• _Directions_:
Look below for the line that has "Click the Analysis & Synthesis progress bar". Set down the lines from there through the line that has "You are a computer-use agent. The width", exactly as written.

• _Provided data_:
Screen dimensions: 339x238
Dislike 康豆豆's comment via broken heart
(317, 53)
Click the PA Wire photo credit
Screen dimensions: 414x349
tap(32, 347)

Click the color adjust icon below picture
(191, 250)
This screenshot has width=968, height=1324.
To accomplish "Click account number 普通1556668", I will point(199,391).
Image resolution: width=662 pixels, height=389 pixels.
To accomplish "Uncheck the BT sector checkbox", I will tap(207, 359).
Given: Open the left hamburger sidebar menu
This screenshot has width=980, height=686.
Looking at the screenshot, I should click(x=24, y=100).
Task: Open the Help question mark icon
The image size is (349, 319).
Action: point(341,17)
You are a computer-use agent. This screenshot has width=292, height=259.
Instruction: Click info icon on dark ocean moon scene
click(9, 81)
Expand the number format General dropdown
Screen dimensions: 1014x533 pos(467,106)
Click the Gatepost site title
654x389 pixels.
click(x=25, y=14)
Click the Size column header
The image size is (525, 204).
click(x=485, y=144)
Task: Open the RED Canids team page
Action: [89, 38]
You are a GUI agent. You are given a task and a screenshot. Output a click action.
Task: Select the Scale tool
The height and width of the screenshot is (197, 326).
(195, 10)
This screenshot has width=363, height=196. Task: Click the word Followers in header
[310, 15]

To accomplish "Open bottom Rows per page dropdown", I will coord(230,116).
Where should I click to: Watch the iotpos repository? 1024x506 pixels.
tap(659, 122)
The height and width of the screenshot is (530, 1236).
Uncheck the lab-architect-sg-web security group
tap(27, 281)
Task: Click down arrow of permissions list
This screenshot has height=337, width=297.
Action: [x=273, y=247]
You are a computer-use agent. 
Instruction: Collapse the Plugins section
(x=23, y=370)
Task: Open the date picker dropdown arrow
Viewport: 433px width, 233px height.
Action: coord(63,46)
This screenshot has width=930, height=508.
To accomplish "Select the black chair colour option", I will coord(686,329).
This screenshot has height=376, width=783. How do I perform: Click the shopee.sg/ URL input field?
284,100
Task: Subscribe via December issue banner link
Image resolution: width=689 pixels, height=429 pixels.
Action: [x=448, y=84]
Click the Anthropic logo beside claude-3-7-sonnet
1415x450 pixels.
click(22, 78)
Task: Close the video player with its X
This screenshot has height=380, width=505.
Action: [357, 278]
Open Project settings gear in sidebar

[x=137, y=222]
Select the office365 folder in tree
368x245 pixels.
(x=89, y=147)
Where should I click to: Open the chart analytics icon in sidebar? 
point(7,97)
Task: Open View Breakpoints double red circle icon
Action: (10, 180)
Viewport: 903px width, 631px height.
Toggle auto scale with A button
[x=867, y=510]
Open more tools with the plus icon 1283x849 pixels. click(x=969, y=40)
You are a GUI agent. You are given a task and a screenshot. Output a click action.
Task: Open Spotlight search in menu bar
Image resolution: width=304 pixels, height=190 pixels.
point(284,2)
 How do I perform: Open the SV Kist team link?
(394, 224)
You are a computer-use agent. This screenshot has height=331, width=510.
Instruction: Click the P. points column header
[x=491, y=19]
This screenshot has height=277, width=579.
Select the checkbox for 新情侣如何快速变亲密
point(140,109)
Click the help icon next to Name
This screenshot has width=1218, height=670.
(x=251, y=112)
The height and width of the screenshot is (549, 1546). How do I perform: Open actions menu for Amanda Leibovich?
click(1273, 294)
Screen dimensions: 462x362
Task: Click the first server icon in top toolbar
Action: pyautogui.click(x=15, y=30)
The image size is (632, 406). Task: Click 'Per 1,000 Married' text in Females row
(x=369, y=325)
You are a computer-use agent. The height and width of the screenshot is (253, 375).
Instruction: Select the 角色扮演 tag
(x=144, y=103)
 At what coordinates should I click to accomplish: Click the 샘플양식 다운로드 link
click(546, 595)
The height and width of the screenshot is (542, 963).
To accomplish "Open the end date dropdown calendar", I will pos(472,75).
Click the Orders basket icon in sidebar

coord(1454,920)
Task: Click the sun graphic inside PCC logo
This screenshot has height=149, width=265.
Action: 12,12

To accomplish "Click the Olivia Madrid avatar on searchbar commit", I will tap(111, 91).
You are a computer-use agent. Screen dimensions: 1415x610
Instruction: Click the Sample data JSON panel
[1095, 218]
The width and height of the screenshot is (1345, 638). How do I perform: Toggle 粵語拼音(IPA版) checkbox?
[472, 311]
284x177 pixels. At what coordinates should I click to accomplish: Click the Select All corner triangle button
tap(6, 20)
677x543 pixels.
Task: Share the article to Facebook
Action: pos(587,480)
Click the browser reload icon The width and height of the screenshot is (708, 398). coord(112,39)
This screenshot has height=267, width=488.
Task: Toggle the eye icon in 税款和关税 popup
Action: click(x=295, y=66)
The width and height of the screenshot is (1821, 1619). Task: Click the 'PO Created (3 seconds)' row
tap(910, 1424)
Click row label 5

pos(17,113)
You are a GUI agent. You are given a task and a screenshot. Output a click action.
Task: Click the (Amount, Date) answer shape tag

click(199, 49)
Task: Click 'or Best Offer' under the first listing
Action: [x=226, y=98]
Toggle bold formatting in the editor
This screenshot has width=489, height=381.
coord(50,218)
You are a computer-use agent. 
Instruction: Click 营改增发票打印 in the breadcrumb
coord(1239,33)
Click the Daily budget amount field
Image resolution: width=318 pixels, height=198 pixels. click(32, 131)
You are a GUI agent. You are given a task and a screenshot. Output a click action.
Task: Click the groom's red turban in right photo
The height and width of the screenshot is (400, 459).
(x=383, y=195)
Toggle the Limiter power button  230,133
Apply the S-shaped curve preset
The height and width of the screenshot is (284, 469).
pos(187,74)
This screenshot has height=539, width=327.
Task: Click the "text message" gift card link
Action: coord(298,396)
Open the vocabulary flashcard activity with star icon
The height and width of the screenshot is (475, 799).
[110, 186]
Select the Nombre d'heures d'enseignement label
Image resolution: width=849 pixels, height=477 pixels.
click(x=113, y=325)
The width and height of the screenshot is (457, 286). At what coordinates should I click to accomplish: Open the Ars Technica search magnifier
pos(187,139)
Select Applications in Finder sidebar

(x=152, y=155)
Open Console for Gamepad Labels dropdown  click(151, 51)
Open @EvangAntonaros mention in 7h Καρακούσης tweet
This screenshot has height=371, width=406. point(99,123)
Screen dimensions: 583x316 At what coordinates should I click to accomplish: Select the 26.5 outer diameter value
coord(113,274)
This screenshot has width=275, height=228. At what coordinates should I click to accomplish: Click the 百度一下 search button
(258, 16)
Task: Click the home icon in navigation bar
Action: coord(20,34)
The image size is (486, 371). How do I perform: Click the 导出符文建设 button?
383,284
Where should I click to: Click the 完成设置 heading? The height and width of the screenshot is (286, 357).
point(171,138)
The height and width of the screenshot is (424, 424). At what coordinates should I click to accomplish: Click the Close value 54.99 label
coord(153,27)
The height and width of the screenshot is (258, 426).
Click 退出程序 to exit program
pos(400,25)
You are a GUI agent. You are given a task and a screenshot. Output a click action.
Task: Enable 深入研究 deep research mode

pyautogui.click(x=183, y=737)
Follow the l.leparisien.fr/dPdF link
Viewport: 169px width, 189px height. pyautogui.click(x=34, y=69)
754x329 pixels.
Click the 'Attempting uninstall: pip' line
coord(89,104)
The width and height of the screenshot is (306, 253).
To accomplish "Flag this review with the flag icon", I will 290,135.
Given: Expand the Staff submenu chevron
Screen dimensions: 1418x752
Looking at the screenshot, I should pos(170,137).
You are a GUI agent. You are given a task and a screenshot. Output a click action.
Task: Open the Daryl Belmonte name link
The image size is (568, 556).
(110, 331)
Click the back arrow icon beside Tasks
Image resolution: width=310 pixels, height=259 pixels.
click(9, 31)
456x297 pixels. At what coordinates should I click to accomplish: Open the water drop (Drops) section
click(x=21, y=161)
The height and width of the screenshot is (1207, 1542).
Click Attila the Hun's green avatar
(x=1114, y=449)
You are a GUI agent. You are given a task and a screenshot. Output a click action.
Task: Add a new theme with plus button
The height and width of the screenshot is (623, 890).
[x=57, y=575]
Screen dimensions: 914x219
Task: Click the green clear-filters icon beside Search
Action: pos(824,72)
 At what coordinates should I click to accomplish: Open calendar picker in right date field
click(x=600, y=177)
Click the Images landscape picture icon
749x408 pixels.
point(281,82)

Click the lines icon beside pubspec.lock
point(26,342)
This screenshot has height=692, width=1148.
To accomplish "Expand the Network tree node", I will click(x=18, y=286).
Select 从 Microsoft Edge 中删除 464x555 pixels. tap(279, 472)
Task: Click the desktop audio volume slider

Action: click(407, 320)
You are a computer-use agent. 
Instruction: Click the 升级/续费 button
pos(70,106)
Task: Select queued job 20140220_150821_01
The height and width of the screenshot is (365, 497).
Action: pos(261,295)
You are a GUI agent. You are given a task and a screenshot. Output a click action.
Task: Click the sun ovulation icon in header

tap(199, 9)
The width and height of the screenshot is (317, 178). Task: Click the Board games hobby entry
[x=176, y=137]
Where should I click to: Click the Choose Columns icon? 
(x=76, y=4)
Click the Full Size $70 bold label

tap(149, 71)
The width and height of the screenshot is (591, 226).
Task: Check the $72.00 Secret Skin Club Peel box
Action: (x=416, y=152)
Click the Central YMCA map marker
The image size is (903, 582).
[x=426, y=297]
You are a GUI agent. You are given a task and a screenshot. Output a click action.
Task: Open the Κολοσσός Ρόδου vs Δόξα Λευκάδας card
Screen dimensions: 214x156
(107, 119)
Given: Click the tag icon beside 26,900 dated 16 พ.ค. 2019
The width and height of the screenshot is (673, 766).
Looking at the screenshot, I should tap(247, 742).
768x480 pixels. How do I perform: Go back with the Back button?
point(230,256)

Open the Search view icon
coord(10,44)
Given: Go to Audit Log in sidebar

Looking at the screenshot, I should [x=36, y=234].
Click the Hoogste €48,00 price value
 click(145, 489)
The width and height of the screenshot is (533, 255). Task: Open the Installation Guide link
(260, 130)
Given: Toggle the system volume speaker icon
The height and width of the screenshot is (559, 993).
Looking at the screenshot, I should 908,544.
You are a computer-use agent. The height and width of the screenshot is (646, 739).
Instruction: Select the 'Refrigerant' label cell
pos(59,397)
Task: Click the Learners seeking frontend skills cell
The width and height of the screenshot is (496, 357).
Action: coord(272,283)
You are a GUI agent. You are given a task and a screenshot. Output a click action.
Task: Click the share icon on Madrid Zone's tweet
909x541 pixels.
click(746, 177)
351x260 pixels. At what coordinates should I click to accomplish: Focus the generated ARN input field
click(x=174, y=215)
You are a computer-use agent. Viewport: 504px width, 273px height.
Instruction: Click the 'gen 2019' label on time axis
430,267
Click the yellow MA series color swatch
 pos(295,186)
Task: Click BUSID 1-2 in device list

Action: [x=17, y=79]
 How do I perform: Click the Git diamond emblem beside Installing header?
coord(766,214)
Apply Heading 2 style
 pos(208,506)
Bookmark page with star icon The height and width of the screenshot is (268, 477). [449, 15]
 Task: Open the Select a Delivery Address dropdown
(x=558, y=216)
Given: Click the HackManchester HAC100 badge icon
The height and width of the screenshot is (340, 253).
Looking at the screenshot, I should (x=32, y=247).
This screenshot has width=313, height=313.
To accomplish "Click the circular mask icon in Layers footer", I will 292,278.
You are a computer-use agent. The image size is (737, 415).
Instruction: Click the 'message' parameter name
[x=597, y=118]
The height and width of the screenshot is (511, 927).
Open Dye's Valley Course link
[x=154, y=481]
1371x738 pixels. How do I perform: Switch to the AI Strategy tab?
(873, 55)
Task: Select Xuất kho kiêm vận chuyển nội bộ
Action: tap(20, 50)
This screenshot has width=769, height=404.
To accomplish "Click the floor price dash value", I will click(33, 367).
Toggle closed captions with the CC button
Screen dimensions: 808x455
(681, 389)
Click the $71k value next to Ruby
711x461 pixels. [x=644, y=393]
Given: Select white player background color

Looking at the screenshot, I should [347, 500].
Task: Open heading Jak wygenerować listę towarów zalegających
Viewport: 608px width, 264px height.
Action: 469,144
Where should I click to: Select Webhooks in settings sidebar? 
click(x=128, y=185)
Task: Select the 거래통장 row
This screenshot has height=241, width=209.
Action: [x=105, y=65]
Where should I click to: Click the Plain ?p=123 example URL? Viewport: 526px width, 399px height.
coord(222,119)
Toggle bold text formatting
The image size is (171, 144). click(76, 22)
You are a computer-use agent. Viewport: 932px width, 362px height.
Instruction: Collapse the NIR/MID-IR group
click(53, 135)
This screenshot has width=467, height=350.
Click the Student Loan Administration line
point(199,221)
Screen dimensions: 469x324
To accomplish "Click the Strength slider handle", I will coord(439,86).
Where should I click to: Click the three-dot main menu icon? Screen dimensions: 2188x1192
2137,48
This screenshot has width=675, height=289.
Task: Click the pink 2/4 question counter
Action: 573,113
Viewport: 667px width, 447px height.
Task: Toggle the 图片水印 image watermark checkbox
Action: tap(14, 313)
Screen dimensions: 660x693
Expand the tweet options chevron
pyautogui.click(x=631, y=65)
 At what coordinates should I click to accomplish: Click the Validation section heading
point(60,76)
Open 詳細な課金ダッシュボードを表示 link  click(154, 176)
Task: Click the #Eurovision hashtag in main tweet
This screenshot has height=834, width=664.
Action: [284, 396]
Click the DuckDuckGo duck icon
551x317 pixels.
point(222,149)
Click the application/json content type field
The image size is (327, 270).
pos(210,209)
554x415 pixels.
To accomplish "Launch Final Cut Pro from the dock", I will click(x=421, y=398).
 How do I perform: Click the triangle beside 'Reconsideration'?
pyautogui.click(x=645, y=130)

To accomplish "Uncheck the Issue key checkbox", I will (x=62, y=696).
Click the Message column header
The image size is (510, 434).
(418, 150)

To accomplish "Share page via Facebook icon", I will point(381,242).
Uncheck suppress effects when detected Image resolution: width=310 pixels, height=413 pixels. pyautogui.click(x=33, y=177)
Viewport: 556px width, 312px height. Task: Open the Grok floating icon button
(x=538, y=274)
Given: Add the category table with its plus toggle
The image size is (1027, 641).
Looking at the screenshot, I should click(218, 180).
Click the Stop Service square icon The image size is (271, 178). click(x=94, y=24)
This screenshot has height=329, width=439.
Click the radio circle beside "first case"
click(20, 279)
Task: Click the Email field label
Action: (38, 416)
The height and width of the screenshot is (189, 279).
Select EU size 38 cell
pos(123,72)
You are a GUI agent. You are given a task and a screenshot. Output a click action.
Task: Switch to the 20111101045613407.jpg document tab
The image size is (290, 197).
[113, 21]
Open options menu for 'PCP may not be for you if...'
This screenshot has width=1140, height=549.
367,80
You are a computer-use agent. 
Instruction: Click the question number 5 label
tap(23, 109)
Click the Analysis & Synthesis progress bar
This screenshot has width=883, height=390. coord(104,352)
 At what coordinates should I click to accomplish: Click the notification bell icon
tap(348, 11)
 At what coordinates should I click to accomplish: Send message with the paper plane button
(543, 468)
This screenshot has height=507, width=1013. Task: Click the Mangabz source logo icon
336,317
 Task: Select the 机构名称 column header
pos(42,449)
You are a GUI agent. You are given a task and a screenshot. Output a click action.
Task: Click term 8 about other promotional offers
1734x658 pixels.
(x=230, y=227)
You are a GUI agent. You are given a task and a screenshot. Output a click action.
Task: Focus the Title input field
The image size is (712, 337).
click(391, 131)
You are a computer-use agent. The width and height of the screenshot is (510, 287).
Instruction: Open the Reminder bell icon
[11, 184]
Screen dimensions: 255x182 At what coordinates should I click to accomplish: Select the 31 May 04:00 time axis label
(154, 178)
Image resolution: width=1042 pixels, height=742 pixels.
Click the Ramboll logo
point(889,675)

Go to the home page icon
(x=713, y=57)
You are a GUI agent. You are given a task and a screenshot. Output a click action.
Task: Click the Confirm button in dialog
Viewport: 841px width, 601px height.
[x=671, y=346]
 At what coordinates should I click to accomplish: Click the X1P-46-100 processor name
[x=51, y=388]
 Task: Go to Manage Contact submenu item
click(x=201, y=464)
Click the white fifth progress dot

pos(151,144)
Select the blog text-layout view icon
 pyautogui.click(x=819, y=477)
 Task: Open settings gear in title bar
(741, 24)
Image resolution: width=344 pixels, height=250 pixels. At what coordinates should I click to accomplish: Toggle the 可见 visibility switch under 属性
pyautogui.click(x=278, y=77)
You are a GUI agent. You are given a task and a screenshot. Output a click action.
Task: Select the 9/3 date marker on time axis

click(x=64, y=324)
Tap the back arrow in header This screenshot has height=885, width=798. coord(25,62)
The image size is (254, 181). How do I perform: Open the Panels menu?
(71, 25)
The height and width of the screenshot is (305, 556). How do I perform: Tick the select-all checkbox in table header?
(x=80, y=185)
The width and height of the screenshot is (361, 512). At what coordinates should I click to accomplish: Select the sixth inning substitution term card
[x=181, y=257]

• _Answer below_:
Click the Analysis & Synthesis progress bar
This screenshot has width=883, height=390. coord(104,352)
 At what coordinates should I click to accomplish: Click the notification bell icon
tap(348, 11)
 At what coordinates should I click to accomplish: Send message with the paper plane button
(543, 468)
This screenshot has height=507, width=1013. Task: Click the Mangabz source logo icon
336,317
 Task: Select the 机构名称 column header
pos(42,449)
You are a GUI agent. You are given a task and a screenshot. Output a click action.
Task: Click term 8 about other promotional offers
1734x658 pixels.
(x=230, y=227)
You are a GUI agent. You are given a task and a screenshot. Output a click action.
Task: Focus the Title input field
The image size is (712, 337).
click(391, 131)
You are a computer-use agent. The width and height of the screenshot is (510, 287).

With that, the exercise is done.